A framework for an all encompassing DC-MD-VA transit network

This framework is predicated on a large base of transit users, a high-capacity transit network to move people around, connections to destinations that people want to visit, and activity centers that are visited regularly (especially the workplace). Buses running on routes with few riders aren’t cost effective. As articulated, the Washington Metropolitan Transit Network functions within a broader, multi-state, Regional Transit Network.

At both the Regional and Metropolitan levels, the overarching networks are defined by their provision of foundational “trunk line” service. Differences between the Primary, Secondary and Tertiary subnetwork categories are defined by speed, capacity and reach of the service, and how it connects to nodes within the overarching Metropolitan Transit Network.

Meta (or Multi-state) Regional Transit Network: MARC and VRE service ideally combined into one multi-state compact and system, with service as far south as Norfolk and as far north as Wilmington, DE and Harrisburg, PA, west to Charlottesville, VA (or beyond), and connections to West Virginia, with intermodal stations connecting to heavy and light rail transit systems; supplemented by Amtrak. Water-based transportation services could augment fixed rail service.
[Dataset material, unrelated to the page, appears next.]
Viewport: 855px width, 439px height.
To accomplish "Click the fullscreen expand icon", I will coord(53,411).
At certain nodes connections are made with the Metropolitan Transit Network.

Washington DC Metropolitan Transit Network: WMATA subway system; ferry system if added; cross-jurisdictional bus rapid transit; commuter services oriented to moving people between home and major job centers within the region, across jurisdictional boundaries (i.e., OmniRide from Prince William County, which provides commuter-oriented service to Metro stations and job centers, with an end point in DC [and back] or the MTA Commuter buses).

Suburban Primary Transit Network: public transit systems operated by Counties and Cities in the Washington region providing bus, streetcar, and light rail service within the suburbs, providing connections to major activity destinations, stations (nodes) within the regional transit network, and potentially providing cross-jurisdictional service.
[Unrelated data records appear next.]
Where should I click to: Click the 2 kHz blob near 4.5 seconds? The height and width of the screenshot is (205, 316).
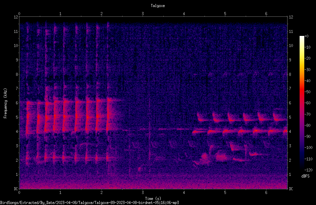(x=205, y=156)
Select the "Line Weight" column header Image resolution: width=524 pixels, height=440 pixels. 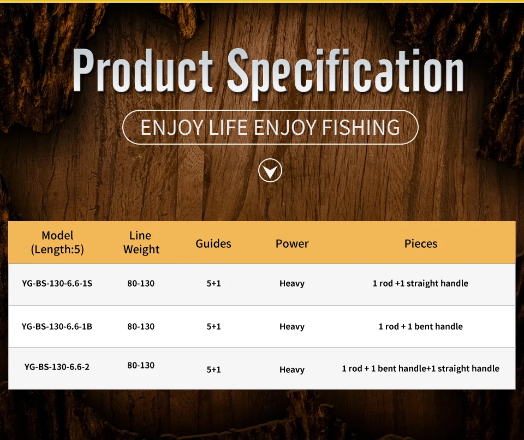point(141,243)
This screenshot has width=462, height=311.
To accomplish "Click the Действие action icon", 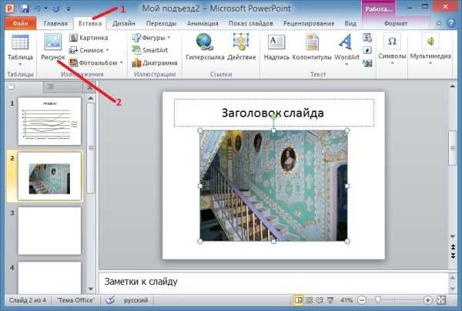I will click(241, 48).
Suburban Secondary Transit Network: intra-jurisdictional municipal transit service; private shuttle services.

DC Primary Transit Network: The DC transit network considers the WMATA subway stations within DC as a subsystem of the full WMATA subway network. The primary network is comprised of the 29 subway stations in the inner core of DC (see map below); the proposed streetcar system; high frequency Metrobus and MetroExtra--express or limited stop—service (i.e., 30s, 70s, S, 90s, X, 50s lines); Downtown Circulator bus service; cross-jurisdictional WMATA bus service.

DC Secondary Transit Network: the other 11 subway stations in the city; other WMATA bus service within the city (i.e., 60s, G8); secondary DC Circulator routes (Adams Morgan-Columbia Heights-McPherson Square, Union Station-Capitol Hill-Navy Yard); Georgetown Connector shuttle service; water taxi service if added (based on the likely impact of utilization, which is projected to be minimal).

DC Tertiary Transit Network: intra-neighborhood bus services; private shuttle services (i.e., Washington Hospital Center to/from Brookland Metro, university shuttle services, etc.). This proposed tier of service would be comprised of an intra-neighborhood transit service that could be free (depending on monies provided separately by DC), and oriented to getting people to and from within a neighborhood, to main transit lines and stations without having to drive, and including delivery of goods and services from local commercial districts. The Tempe Orbit bus system in Tempe, Arizona is one model for this type of mobility option.
Subway stations at the core of the city of Washington
The subway stations defining the boundaries of the DC Primary Transit Network are Foggy Bottom on the west, Stadium-Armory on the east, Van Ness on the northwest, and Brookland on the northeast. (Fort Totten, pictured on this map, is not included in the definition of the Primary Transit Network, based on urban design and population density.)